**Exercise objective:** Whatever appears in the records, write it out again exactly.

**Material for the task:**
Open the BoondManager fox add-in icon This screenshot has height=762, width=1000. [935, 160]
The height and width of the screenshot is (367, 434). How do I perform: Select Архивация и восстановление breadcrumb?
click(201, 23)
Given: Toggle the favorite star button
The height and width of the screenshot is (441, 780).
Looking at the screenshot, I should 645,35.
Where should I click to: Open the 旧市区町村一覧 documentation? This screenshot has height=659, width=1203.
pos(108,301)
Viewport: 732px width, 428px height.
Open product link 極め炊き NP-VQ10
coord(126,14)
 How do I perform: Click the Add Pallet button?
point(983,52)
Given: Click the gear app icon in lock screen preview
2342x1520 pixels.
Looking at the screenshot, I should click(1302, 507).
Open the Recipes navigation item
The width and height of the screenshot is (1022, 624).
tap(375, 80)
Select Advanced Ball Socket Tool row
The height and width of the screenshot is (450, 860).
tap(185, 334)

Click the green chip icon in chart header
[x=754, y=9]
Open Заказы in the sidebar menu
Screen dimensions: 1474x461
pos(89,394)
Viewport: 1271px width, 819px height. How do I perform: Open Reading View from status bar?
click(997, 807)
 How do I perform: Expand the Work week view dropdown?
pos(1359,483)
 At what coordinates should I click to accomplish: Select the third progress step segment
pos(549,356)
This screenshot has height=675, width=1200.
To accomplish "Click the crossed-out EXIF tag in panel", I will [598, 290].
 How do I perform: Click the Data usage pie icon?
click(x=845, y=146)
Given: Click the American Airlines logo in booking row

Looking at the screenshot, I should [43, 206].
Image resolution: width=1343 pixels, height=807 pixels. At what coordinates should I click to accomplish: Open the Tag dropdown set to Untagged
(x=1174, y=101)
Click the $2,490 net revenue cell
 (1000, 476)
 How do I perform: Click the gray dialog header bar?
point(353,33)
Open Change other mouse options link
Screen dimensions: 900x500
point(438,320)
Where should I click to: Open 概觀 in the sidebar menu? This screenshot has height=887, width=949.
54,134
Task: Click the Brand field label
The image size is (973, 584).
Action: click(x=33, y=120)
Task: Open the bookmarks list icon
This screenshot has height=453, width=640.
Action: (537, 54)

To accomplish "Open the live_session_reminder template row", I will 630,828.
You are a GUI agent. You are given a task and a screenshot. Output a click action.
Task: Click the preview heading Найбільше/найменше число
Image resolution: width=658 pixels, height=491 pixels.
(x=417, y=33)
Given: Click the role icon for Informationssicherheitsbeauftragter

**Answer section:**
Open the BoondManager fox add-in icon This screenshot has height=762, width=1000. [935, 160]
The height and width of the screenshot is (367, 434). How do I perform: Select Архивация и восстановление breadcrumb?
click(201, 23)
Given: Toggle the favorite star button
The height and width of the screenshot is (441, 780).
Looking at the screenshot, I should 645,35.
Where should I click to: Open the 旧市区町村一覧 documentation? This screenshot has height=659, width=1203.
pos(108,301)
Viewport: 732px width, 428px height.
Open product link 極め炊き NP-VQ10
coord(126,14)
 How do I perform: Click the Add Pallet button?
point(983,52)
Given: Click the gear app icon in lock screen preview
2342x1520 pixels.
Looking at the screenshot, I should click(1302, 507).
Open the Recipes navigation item
The width and height of the screenshot is (1022, 624).
tap(375, 80)
Select Advanced Ball Socket Tool row
The height and width of the screenshot is (450, 860).
tap(185, 334)

Click the green chip icon in chart header
[x=754, y=9]
Open Заказы in the sidebar menu
Screen dimensions: 1474x461
pos(89,394)
Viewport: 1271px width, 819px height. How do I perform: Open Reading View from status bar?
click(997, 807)
 How do I perform: Expand the Work week view dropdown?
pos(1359,483)
 At what coordinates should I click to accomplish: Select the third progress step segment
pos(549,356)
This screenshot has height=675, width=1200.
To accomplish "Click the crossed-out EXIF tag in panel", I will [598, 290].
 How do I perform: Click the Data usage pie icon?
click(x=845, y=146)
Given: Click the American Airlines logo in booking row

Looking at the screenshot, I should [43, 206].
Image resolution: width=1343 pixels, height=807 pixels. At what coordinates should I click to accomplish: Open the Tag dropdown set to Untagged
(x=1174, y=101)
Click the $2,490 net revenue cell
 (1000, 476)
 How do I perform: Click the gray dialog header bar?
point(353,33)
Open Change other mouse options link
Screen dimensions: 900x500
point(438,320)
Where should I click to: Open 概觀 in the sidebar menu? This screenshot has height=887, width=949.
54,134
Task: Click the Brand field label
The image size is (973, 584).
Action: click(x=33, y=120)
Task: Open the bookmarks list icon
This screenshot has height=453, width=640.
Action: (537, 54)

To accomplish "Open the live_session_reminder template row", I will 630,828.
You are a GUI agent. You are given a task and a screenshot. Output a click action.
Task: Click the preview heading Найбільше/найменше число
Image resolution: width=658 pixels, height=491 pixels.
(x=417, y=33)
Given: Click the role icon for Informationssicherheitsbeauftragter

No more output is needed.